►

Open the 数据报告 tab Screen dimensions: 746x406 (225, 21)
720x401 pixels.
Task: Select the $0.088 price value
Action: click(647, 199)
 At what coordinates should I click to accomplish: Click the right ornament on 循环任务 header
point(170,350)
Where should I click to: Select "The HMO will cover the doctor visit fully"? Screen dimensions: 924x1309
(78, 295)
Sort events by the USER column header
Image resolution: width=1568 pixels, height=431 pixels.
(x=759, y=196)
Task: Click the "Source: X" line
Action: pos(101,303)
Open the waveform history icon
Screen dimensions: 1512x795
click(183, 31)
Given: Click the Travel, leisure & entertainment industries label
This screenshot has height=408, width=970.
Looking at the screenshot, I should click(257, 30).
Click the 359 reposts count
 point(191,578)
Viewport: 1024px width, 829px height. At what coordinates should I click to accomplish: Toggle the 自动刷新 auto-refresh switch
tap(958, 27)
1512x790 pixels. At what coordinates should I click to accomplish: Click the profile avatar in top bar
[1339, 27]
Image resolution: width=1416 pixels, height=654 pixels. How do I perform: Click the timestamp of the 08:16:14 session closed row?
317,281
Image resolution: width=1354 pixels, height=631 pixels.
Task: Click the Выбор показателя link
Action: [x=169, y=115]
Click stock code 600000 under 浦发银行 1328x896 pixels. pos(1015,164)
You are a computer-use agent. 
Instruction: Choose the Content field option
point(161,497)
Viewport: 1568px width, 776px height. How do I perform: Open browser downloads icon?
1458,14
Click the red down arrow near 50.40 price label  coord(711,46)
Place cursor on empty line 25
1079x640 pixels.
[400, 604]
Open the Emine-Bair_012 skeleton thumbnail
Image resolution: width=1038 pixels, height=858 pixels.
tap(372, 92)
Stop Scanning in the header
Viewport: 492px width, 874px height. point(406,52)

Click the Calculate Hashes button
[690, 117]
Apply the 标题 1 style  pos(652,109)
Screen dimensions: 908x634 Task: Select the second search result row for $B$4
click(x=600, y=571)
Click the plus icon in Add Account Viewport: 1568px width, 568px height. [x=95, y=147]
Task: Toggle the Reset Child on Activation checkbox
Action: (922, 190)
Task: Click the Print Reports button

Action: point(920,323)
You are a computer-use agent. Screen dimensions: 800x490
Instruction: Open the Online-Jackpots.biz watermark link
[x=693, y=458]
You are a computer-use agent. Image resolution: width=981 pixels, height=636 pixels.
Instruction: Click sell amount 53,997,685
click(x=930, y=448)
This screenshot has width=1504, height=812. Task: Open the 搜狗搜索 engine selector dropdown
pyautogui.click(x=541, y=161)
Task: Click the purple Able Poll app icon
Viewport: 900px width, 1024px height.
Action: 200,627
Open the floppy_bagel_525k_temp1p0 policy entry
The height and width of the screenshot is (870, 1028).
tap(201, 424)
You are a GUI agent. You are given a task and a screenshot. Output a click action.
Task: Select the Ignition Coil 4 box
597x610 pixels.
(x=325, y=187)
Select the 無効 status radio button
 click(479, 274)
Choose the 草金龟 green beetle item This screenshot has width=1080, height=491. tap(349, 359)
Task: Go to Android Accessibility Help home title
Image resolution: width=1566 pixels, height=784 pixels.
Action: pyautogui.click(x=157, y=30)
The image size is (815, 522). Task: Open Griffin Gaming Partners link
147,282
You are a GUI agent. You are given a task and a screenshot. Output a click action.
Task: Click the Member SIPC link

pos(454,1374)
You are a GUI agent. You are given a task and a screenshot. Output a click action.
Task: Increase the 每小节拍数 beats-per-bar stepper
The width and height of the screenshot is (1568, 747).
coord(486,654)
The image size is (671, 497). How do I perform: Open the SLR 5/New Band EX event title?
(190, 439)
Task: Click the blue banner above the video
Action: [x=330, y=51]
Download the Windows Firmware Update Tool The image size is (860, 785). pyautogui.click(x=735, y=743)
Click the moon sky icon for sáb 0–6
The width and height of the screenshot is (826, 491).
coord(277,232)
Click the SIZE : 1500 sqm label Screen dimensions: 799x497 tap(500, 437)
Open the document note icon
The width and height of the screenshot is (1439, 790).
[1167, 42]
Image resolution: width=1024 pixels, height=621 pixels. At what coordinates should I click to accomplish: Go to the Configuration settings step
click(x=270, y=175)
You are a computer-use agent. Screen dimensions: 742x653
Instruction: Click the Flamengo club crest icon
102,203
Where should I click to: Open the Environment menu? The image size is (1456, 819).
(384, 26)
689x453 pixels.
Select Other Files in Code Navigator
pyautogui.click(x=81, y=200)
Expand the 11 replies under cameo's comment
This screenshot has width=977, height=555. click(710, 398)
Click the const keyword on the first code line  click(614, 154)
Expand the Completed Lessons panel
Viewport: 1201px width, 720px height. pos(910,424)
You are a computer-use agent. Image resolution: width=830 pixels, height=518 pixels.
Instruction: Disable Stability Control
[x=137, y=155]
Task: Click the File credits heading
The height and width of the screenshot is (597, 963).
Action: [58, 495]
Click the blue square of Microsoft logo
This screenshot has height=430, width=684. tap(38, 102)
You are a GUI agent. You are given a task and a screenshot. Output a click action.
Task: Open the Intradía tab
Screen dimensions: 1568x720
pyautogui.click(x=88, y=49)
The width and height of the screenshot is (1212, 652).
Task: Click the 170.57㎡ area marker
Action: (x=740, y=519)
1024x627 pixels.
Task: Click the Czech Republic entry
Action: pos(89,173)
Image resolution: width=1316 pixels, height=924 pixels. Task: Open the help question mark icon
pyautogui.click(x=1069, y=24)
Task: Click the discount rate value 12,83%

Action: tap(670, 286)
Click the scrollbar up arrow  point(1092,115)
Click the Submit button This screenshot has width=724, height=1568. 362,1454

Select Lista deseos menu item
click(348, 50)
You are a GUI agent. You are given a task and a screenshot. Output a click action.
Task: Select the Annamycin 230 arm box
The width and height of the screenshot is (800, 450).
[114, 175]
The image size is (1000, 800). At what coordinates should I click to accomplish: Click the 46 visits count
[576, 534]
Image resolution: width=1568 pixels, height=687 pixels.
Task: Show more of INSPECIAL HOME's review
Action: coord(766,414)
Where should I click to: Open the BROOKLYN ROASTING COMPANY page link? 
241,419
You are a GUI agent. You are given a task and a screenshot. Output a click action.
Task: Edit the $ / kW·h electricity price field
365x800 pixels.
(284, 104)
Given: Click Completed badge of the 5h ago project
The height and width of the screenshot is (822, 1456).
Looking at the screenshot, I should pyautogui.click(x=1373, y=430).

◄

What to do
Transcribe all the material, making sure each line matches the original.

Answer section
Open the 数据报告 tab Screen dimensions: 746x406 (225, 21)
720x401 pixels.
Task: Select the $0.088 price value
Action: click(647, 199)
 At what coordinates should I click to accomplish: Click the right ornament on 循环任务 header
point(170,350)
Where should I click to: Select "The HMO will cover the doctor visit fully"? Screen dimensions: 924x1309
(78, 295)
Sort events by the USER column header
Image resolution: width=1568 pixels, height=431 pixels.
(x=759, y=196)
Task: Click the "Source: X" line
Action: pos(101,303)
Open the waveform history icon
Screen dimensions: 1512x795
click(183, 31)
Given: Click the Travel, leisure & entertainment industries label
This screenshot has height=408, width=970.
Looking at the screenshot, I should click(257, 30).
Click the 359 reposts count
 point(191,578)
Viewport: 1024px width, 829px height. At what coordinates should I click to accomplish: Toggle the 自动刷新 auto-refresh switch
tap(958, 27)
1512x790 pixels. At what coordinates should I click to accomplish: Click the profile avatar in top bar
[1339, 27]
Image resolution: width=1416 pixels, height=654 pixels. How do I perform: Click the timestamp of the 08:16:14 session closed row?
317,281
Image resolution: width=1354 pixels, height=631 pixels.
Task: Click the Выбор показателя link
Action: [x=169, y=115]
Click stock code 600000 under 浦发银行 1328x896 pixels. pos(1015,164)
You are a computer-use agent. 
Instruction: Choose the Content field option
point(161,497)
Viewport: 1568px width, 776px height. How do I perform: Open browser downloads icon?
1458,14
Click the red down arrow near 50.40 price label  coord(711,46)
Place cursor on empty line 25
1079x640 pixels.
[400, 604]
Open the Emine-Bair_012 skeleton thumbnail
Image resolution: width=1038 pixels, height=858 pixels.
tap(372, 92)
Stop Scanning in the header
Viewport: 492px width, 874px height. point(406,52)

Click the Calculate Hashes button
[690, 117]
Apply the 标题 1 style  pos(652,109)
Screen dimensions: 908x634 Task: Select the second search result row for $B$4
click(x=600, y=571)
Click the plus icon in Add Account Viewport: 1568px width, 568px height. [x=95, y=147]
Task: Toggle the Reset Child on Activation checkbox
Action: (922, 190)
Task: Click the Print Reports button

Action: point(920,323)
You are a computer-use agent. Screen dimensions: 800x490
Instruction: Open the Online-Jackpots.biz watermark link
[x=693, y=458]
You are a computer-use agent. Image resolution: width=981 pixels, height=636 pixels.
Instruction: Click sell amount 53,997,685
click(x=930, y=448)
This screenshot has width=1504, height=812. Task: Open the 搜狗搜索 engine selector dropdown
pyautogui.click(x=541, y=161)
Task: Click the purple Able Poll app icon
Viewport: 900px width, 1024px height.
Action: 200,627
Open the floppy_bagel_525k_temp1p0 policy entry
The height and width of the screenshot is (870, 1028).
tap(201, 424)
You are a GUI agent. You are given a task and a screenshot. Output a click action.
Task: Select the Ignition Coil 4 box
597x610 pixels.
(x=325, y=187)
Select the 無効 status radio button
 click(479, 274)
Choose the 草金龟 green beetle item This screenshot has width=1080, height=491. tap(349, 359)
Task: Go to Android Accessibility Help home title
Image resolution: width=1566 pixels, height=784 pixels.
Action: pyautogui.click(x=157, y=30)
The image size is (815, 522). Task: Open Griffin Gaming Partners link
147,282
You are a GUI agent. You are given a task and a screenshot. Output a click action.
Task: Click the Member SIPC link

pos(454,1374)
You are a GUI agent. You are given a task and a screenshot. Output a click action.
Task: Increase the 每小节拍数 beats-per-bar stepper
The width and height of the screenshot is (1568, 747).
coord(486,654)
The image size is (671, 497). How do I perform: Open the SLR 5/New Band EX event title?
(190, 439)
Task: Click the blue banner above the video
Action: [x=330, y=51]
Download the Windows Firmware Update Tool The image size is (860, 785). pyautogui.click(x=735, y=743)
Click the moon sky icon for sáb 0–6
The width and height of the screenshot is (826, 491).
coord(277,232)
Click the SIZE : 1500 sqm label Screen dimensions: 799x497 tap(500, 437)
Open the document note icon
The width and height of the screenshot is (1439, 790).
[1167, 42]
Image resolution: width=1024 pixels, height=621 pixels. At what coordinates should I click to accomplish: Go to the Configuration settings step
click(x=270, y=175)
You are a computer-use agent. Screen dimensions: 742x653
Instruction: Click the Flamengo club crest icon
102,203
Where should I click to: Open the Environment menu? The image size is (1456, 819).
(384, 26)
689x453 pixels.
Select Other Files in Code Navigator
pyautogui.click(x=81, y=200)
Expand the 11 replies under cameo's comment
This screenshot has width=977, height=555. click(710, 398)
Click the const keyword on the first code line  click(614, 154)
Expand the Completed Lessons panel
Viewport: 1201px width, 720px height. pos(910,424)
You are a computer-use agent. Image resolution: width=830 pixels, height=518 pixels.
Instruction: Disable Stability Control
[x=137, y=155]
Task: Click the File credits heading
The height and width of the screenshot is (597, 963).
Action: [58, 495]
Click the blue square of Microsoft logo
This screenshot has height=430, width=684. tap(38, 102)
You are a GUI agent. You are given a task and a screenshot. Output a click action.
Task: Open the Intradía tab
Screen dimensions: 1568x720
pyautogui.click(x=88, y=49)
The width and height of the screenshot is (1212, 652).
Task: Click the 170.57㎡ area marker
Action: (x=740, y=519)
1024x627 pixels.
Task: Click the Czech Republic entry
Action: pos(89,173)
Image resolution: width=1316 pixels, height=924 pixels. Task: Open the help question mark icon
pyautogui.click(x=1069, y=24)
Task: Click the discount rate value 12,83%

Action: tap(670, 286)
Click the scrollbar up arrow  point(1092,115)
Click the Submit button This screenshot has width=724, height=1568. 362,1454

Select Lista deseos menu item
click(348, 50)
You are a GUI agent. You are given a task and a screenshot. Output a click action.
Task: Select the Annamycin 230 arm box
The width and height of the screenshot is (800, 450).
[114, 175]
The image size is (1000, 800). At what coordinates should I click to accomplish: Click the 46 visits count
[576, 534]
Image resolution: width=1568 pixels, height=687 pixels.
Task: Show more of INSPECIAL HOME's review
Action: coord(766,414)
Where should I click to: Open the BROOKLYN ROASTING COMPANY page link? 
241,419
You are a GUI agent. You are given a task and a screenshot. Output a click action.
Task: Edit the $ / kW·h electricity price field
365x800 pixels.
(284, 104)
Given: Click Completed badge of the 5h ago project
The height and width of the screenshot is (822, 1456).
Looking at the screenshot, I should pyautogui.click(x=1373, y=430).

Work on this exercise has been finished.